What California’s Women-on-Boards Mandate Means for Private Companies

What California’s Women-on-Boards Mandate Means for Private Companies

By JR Lanis and Savir S. Punia

California recently passed a ground-breaking law mandating more women on corporate boards, but it also has implications for private companies.

In September, California Governor Jerry Brown signed State Bill-826 into law that makes California the first state in the United States to require companies that are incorporated or based in California, and are listed on major U.S. stock exchanges, to have at least one woman on their boards of directors by the end of 2019, and a representative number of women on their boards of directors by the end of 2021.

Although the law applies to public companies, any privately held companies interested in pursuing an initial public offering (IPO) will need to incorporate compliance into their pre-IPO planning processes.

(Related article: California Becomes the First State to Mandate Women on Boards)

Notably, the law does not provide any transition periods for IPO companies. As a result, any California company seeking to go public by listing on a major U.S. stock exchange must anticipate compliance with the new law immediately.

Private companies incorporated or based in California will need to ensure that their corporate governance, including charters, articles of incorporation and/or bylaws are amended to satisfy this new requirement, which may include seeking stockholder approval. In addition, any director candidates nominated by the board will face stockholder approval scrutiny upon the company going public, and, as a result, pre-IPO companies must ensure any new director will be acceptable to the potential new stockholders of the company.

Further, pre-IPO companies may face further step-up requirements by the end of 2021, which will require publicly traded companies to have the following number of female directors:

  • 3 female directors if the total number of directors is 6 or more;
  • 2 female directors if the total number of directors is 5; or
  • 1 female director if the total number of directors is 4 or fewer.
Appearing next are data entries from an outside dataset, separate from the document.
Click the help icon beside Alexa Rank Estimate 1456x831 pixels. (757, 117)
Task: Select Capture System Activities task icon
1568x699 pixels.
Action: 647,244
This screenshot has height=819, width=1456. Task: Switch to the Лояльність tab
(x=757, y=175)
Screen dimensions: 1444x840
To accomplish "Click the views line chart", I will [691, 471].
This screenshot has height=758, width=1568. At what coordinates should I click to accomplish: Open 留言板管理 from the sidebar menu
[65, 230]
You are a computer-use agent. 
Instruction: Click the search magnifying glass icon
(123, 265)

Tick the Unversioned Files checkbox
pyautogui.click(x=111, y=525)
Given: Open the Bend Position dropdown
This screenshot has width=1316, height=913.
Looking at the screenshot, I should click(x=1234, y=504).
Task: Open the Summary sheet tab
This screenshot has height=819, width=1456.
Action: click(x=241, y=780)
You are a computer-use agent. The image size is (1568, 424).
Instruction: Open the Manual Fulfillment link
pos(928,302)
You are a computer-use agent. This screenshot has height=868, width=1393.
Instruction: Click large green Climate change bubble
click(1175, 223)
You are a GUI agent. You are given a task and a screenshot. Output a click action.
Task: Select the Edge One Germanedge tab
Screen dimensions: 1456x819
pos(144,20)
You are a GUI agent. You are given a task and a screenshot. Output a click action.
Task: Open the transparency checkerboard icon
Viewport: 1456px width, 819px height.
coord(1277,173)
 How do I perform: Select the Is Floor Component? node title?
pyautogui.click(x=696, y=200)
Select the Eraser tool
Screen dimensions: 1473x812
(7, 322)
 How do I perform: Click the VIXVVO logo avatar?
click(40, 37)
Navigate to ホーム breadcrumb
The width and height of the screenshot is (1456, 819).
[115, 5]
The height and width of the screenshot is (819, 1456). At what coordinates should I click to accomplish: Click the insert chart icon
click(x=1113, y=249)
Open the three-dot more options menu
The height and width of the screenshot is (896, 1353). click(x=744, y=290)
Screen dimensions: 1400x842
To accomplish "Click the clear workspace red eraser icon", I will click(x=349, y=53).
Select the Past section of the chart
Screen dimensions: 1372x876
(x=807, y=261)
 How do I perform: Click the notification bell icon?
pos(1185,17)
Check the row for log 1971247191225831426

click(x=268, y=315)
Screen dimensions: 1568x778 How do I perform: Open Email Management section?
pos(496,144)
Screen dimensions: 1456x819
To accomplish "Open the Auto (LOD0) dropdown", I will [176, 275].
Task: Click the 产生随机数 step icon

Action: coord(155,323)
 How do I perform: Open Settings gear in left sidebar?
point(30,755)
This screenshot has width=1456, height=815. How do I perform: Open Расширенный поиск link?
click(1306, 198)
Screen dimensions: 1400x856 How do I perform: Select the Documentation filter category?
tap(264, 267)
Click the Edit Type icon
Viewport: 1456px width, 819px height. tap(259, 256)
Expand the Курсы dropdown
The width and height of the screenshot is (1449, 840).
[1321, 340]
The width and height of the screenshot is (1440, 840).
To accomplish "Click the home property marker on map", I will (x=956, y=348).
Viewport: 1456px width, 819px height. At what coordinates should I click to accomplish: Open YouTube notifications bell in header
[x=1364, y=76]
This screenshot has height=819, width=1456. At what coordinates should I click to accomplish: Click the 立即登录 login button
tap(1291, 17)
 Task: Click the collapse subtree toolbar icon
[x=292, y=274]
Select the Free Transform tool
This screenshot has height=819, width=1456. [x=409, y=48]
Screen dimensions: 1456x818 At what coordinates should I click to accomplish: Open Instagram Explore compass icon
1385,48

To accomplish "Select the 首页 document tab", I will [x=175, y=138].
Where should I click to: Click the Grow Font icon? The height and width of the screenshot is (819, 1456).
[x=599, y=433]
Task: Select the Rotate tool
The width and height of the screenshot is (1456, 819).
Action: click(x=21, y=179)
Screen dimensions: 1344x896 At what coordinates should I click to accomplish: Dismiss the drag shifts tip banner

That means any private company that goes public by complying with the one female director requirement at the end of 2019 will need to begin planning prior to or immediately after going public to ensure compliance by the end of the 2021 proxy season if the board has more than four directors. This planning will include a director search and vetting process. Newly listed companies will also need to immediately begin preparing for the annual proxy statement disclosure about the qualification of any new director nominees, which will be needed to be completed well ahead of the 2021 proxy season and annual shareholder meeting.

(Related article: Advice for Women Looking to Join Boards in 2019)

If, after December 31, 2019, a newly listed public company fails to comply with the requirements the law, it could be subject to substantial fines. The California secretary of state is required to review compliance annually and is empowered to impose fines for noncompliance. Any corporation subject to Section 301.3 in the California Corporations Code that fails to file on a timely basis information about its board members with the Secretary of State may incur a $100,000 fine. The Secretary of State has been tasked with establishing regulations, but has not yet provided guidance on the content and timing of required filings with the secretary of state. In addition, a corporation’s first failure to have the requisite number of female directors may result in a $100,000 fine and each subsequent violation may result in a $300,000 fine.

Legal scholars have commented that the new measure may be flawed on constitutional and other grounds — something even Governor Brown acknowledged when signing it. However, it is unclear if the requirement will face legal challenge. Many companies probably will not wish to challenge the law by complaining about the damage it would suffer by adding a woman to its all-male board.

California companies seeking to pursue an IPO should begin incorporating compliance with the law into their IPO planning now, which may include changes to their corporate governance structures and appointing new directors prior to going public to satisfy the law’s requirements. Newly listed companies also would be immediately subject to substantial fines for non-compliance if they failed to appoint female directors in accordance with the new law, but the California Secretary of State has yet to issue regulations related to compliance and enforcement.

Even if the new law is successfully challenged, there is increasing stockholder activism and public awareness in this arena and it would be prudent for pre-IPO companies to seek to diversify their boards.

Furthermore, recent studies have established a link between an increased female presence in leadership and higher profitability, including an often-cited study published by Credit Suisse in 2016. Privately held companies planning to engage in IPOs should begin thinking about diversity on their boards as soon as possible to satisfy stockholders’ demands and comply with California’s new law and other similar laws that may follow in other states.

JR Lanis is a partner in Drinker Biddle & Reath’s Los Angeles and San Francisco offices. His practice focuses on corporate and securities law and financial services. Savir S. Punia is a corporate associate in the firm’s Los Angeles office.